Saved data entries:
_ _ _
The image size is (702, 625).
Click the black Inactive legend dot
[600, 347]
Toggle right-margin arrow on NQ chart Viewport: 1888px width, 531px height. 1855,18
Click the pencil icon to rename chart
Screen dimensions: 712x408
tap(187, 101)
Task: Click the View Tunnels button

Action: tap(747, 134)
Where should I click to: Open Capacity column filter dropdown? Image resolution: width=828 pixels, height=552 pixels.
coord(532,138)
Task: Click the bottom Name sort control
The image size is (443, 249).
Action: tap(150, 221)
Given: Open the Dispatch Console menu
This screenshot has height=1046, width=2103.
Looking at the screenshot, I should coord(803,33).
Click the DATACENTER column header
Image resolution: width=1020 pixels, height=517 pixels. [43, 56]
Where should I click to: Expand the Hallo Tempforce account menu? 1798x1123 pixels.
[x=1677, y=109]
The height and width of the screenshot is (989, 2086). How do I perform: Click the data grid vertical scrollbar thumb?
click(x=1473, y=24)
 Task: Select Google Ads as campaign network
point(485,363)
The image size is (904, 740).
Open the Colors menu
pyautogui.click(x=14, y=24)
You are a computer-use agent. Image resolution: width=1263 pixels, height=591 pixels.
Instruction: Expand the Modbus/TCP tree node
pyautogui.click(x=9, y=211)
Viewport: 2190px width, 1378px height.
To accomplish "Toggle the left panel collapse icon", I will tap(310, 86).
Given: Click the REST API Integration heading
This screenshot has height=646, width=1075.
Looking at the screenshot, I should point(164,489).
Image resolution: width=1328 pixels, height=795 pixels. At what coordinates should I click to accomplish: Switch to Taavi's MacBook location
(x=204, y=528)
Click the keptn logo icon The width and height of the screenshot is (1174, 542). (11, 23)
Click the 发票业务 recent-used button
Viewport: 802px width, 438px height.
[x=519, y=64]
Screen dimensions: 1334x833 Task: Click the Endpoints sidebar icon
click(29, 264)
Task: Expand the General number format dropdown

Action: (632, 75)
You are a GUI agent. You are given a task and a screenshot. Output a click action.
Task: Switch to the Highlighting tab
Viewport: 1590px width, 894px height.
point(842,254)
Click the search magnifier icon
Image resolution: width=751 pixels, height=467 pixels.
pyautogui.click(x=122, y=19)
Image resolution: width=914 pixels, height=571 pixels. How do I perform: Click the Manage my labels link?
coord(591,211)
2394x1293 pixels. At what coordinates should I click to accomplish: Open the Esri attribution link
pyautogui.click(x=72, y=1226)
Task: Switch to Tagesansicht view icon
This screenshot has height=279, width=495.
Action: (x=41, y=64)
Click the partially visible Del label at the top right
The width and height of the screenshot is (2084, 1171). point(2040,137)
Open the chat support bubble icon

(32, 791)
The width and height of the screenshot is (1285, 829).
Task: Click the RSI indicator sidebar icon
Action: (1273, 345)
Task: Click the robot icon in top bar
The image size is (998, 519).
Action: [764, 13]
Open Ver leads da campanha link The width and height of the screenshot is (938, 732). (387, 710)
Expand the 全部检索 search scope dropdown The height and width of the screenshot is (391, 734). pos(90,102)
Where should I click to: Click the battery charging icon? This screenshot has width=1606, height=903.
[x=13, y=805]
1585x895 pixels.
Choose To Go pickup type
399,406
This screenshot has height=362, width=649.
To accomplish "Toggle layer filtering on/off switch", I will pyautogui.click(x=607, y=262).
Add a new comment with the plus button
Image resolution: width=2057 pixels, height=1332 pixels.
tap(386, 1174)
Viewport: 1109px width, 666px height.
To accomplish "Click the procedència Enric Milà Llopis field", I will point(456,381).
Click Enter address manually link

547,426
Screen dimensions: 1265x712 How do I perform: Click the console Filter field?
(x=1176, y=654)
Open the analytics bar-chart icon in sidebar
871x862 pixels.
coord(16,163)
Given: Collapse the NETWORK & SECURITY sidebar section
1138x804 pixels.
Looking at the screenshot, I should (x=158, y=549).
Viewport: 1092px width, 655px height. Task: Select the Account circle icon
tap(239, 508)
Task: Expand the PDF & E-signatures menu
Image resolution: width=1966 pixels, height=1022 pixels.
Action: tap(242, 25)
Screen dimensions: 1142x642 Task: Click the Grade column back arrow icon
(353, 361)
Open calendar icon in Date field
_ _ _
> **ASSIGNED TASK**:
All of the entries above, written out exactly, make up the reply.

> **RESPONSE**:
The image size is (702, 625).
Click the black Inactive legend dot
[600, 347]
Toggle right-margin arrow on NQ chart Viewport: 1888px width, 531px height. 1855,18
Click the pencil icon to rename chart
Screen dimensions: 712x408
tap(187, 101)
Task: Click the View Tunnels button

Action: tap(747, 134)
Where should I click to: Open Capacity column filter dropdown? Image resolution: width=828 pixels, height=552 pixels.
coord(532,138)
Task: Click the bottom Name sort control
The image size is (443, 249).
Action: tap(150, 221)
Given: Open the Dispatch Console menu
This screenshot has height=1046, width=2103.
Looking at the screenshot, I should coord(803,33).
Click the DATACENTER column header
Image resolution: width=1020 pixels, height=517 pixels. [43, 56]
Where should I click to: Expand the Hallo Tempforce account menu? 1798x1123 pixels.
[x=1677, y=109]
The height and width of the screenshot is (989, 2086). How do I perform: Click the data grid vertical scrollbar thumb?
click(x=1473, y=24)
 Task: Select Google Ads as campaign network
point(485,363)
The image size is (904, 740).
Open the Colors menu
pyautogui.click(x=14, y=24)
You are a computer-use agent. Image resolution: width=1263 pixels, height=591 pixels.
Instruction: Expand the Modbus/TCP tree node
pyautogui.click(x=9, y=211)
Viewport: 2190px width, 1378px height.
To accomplish "Toggle the left panel collapse icon", I will tap(310, 86).
Given: Click the REST API Integration heading
This screenshot has height=646, width=1075.
Looking at the screenshot, I should point(164,489).
Image resolution: width=1328 pixels, height=795 pixels. At what coordinates should I click to accomplish: Switch to Taavi's MacBook location
(x=204, y=528)
Click the keptn logo icon The width and height of the screenshot is (1174, 542). (11, 23)
Click the 发票业务 recent-used button
Viewport: 802px width, 438px height.
[x=519, y=64]
Screen dimensions: 1334x833 Task: Click the Endpoints sidebar icon
click(29, 264)
Task: Expand the General number format dropdown

Action: (632, 75)
You are a GUI agent. You are given a task and a screenshot. Output a click action.
Task: Switch to the Highlighting tab
Viewport: 1590px width, 894px height.
point(842,254)
Click the search magnifier icon
Image resolution: width=751 pixels, height=467 pixels.
pyautogui.click(x=122, y=19)
Image resolution: width=914 pixels, height=571 pixels. How do I perform: Click the Manage my labels link?
coord(591,211)
2394x1293 pixels. At what coordinates should I click to accomplish: Open the Esri attribution link
pyautogui.click(x=72, y=1226)
Task: Switch to Tagesansicht view icon
This screenshot has height=279, width=495.
Action: (x=41, y=64)
Click the partially visible Del label at the top right
The width and height of the screenshot is (2084, 1171). point(2040,137)
Open the chat support bubble icon

(32, 791)
The width and height of the screenshot is (1285, 829).
Task: Click the RSI indicator sidebar icon
Action: (1273, 345)
Task: Click the robot icon in top bar
The image size is (998, 519).
Action: [764, 13]
Open Ver leads da campanha link The width and height of the screenshot is (938, 732). (387, 710)
Expand the 全部检索 search scope dropdown The height and width of the screenshot is (391, 734). pos(90,102)
Where should I click to: Click the battery charging icon? This screenshot has width=1606, height=903.
[x=13, y=805]
1585x895 pixels.
Choose To Go pickup type
399,406
This screenshot has height=362, width=649.
To accomplish "Toggle layer filtering on/off switch", I will pyautogui.click(x=607, y=262).
Add a new comment with the plus button
Image resolution: width=2057 pixels, height=1332 pixels.
tap(386, 1174)
Viewport: 1109px width, 666px height.
To accomplish "Click the procedència Enric Milà Llopis field", I will point(456,381).
Click Enter address manually link

547,426
Screen dimensions: 1265x712 How do I perform: Click the console Filter field?
(x=1176, y=654)
Open the analytics bar-chart icon in sidebar
871x862 pixels.
coord(16,163)
Given: Collapse the NETWORK & SECURITY sidebar section
1138x804 pixels.
Looking at the screenshot, I should (x=158, y=549).
Viewport: 1092px width, 655px height. Task: Select the Account circle icon
tap(239, 508)
Task: Expand the PDF & E-signatures menu
Image resolution: width=1966 pixels, height=1022 pixels.
Action: tap(242, 25)
Screen dimensions: 1142x642 Task: Click the Grade column back arrow icon
(353, 361)
Open calendar icon in Date field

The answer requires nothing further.